── Teks Tersedia ──

Orang miskin selalu ada (eksis) pada kita. itulah yang pertama-tama menjadi dasar sikap kita: mengakui keberadaan orang miskin di antara kita, Mereka ada, karena itu perlu ada tempat bagi mereka dalam benak dan hati kita. Kita menerima mereka sebagai bagian dari hidup dan gereja kita. Gereja yang menyelenggarakan kebaktian di hotel-hotel berbintang atau di gedung-gedung pertemuan mewah di tempat yang susah dicapai dengan kendaraan umum, secara tidak langsung sudah menutup pintu bagi orang yang miskin, sebab orang miskin tidak bisa mencapai lokasi itu dan tidak berani memasuki gedung-gedung megah itu. Dalam prakteknya gereja seperti itu bisa menimbulkan kesan seakan-akan menjauhkan diri dari orang miskin, padahal Yesus justru mendekatkan diri kepada orang miskin.

───

» **Tugas Latihan**:
1. Berdasarkan teks tentang orang miskin, jelaskan dalam satu hingga tiga kalimat mengapa gereja yang menyelenggarakan kebaktian di hotel berbintang atau gedung pertemuan mewah secara tidak langsung menutup pintu bagi orang miskin.
2. Tuliskan kembali tanpa perubahan bagian teks tentang orang miskin di antara "Orang miskin selalu" dan "kepada orang miskin.", termasuk kedua batas tersebut.
Data yang disertakan tidak berkaitan dengan teks tentang orang miskin.

── Data Tersedia ──

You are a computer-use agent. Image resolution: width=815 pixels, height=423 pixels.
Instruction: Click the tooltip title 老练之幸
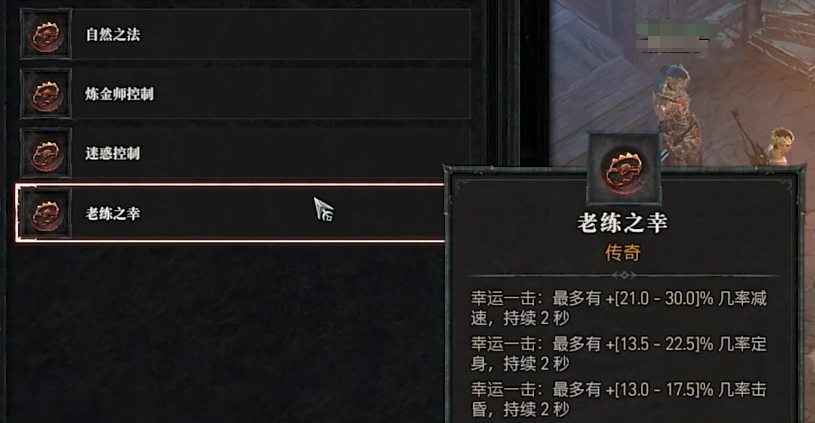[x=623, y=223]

───
── Data Tersedia ──

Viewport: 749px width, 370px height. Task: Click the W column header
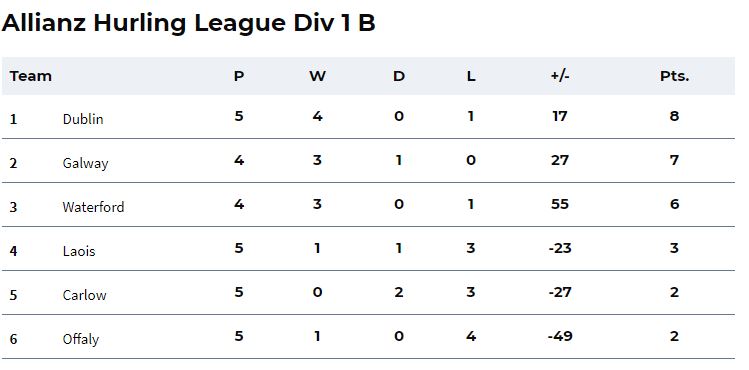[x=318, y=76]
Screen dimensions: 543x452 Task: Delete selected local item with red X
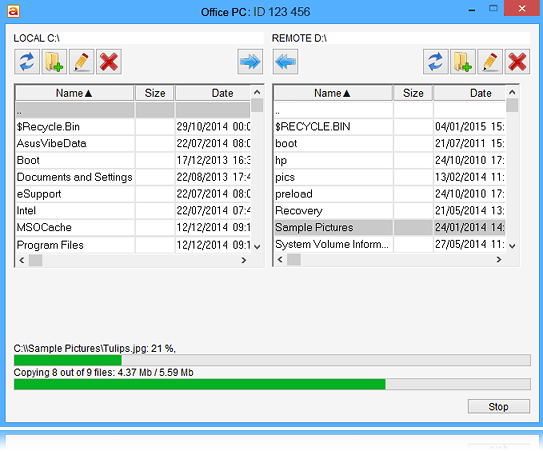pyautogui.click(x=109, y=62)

───
── Data Tersedia ──

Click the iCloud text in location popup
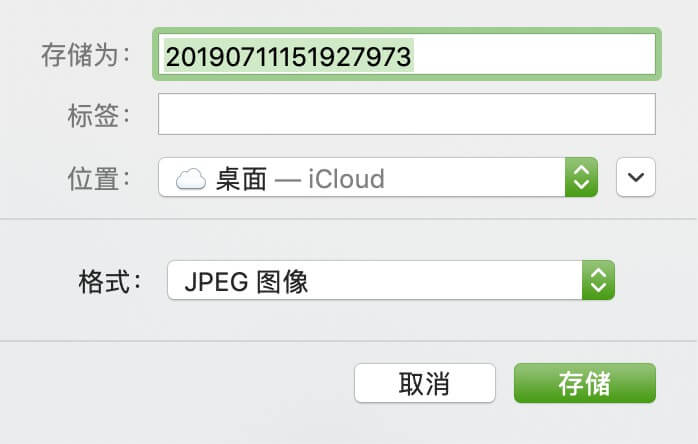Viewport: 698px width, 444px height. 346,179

───

» **Jawaban**:
1. Gereja tersebut berkebaktian di tempat yang susah dicapai dengan kendaraan umum sehingga orang miskin tidak bisa mencapai lokasinya. Selain itu, orang miskin tidak berani memasuki gedung-gedung megah tersebut.

2.
Orang miskin selalu ada (eksis) pada kita. itulah yang pertama-tama menjadi dasar sikap kita: mengakui keberadaan orang miskin di antara kita, Mereka ada, karena itu perlu ada tempat bagi mereka dalam benak dan hati kita. Kita menerima mereka sebagai bagian dari hidup dan gereja kita. Gereja yang menyelenggarakan kebaktian di hotel-hotel berbintang atau di gedung-gedung pertemuan mewah di tempat yang susah dicapai dengan kendaraan umum, secara tidak langsung sudah menutup pintu bagi orang yang miskin, sebab orang miskin tidak bisa mencapai lokasi itu dan tidak berani memasuki gedung-gedung megah itu. Dalam prakteknya gereja seperti itu bisa menimbulkan kesan seakan-akan menjauhkan diri dari orang miskin, padahal Yesus justru mendekatkan diri kepada orang miskin.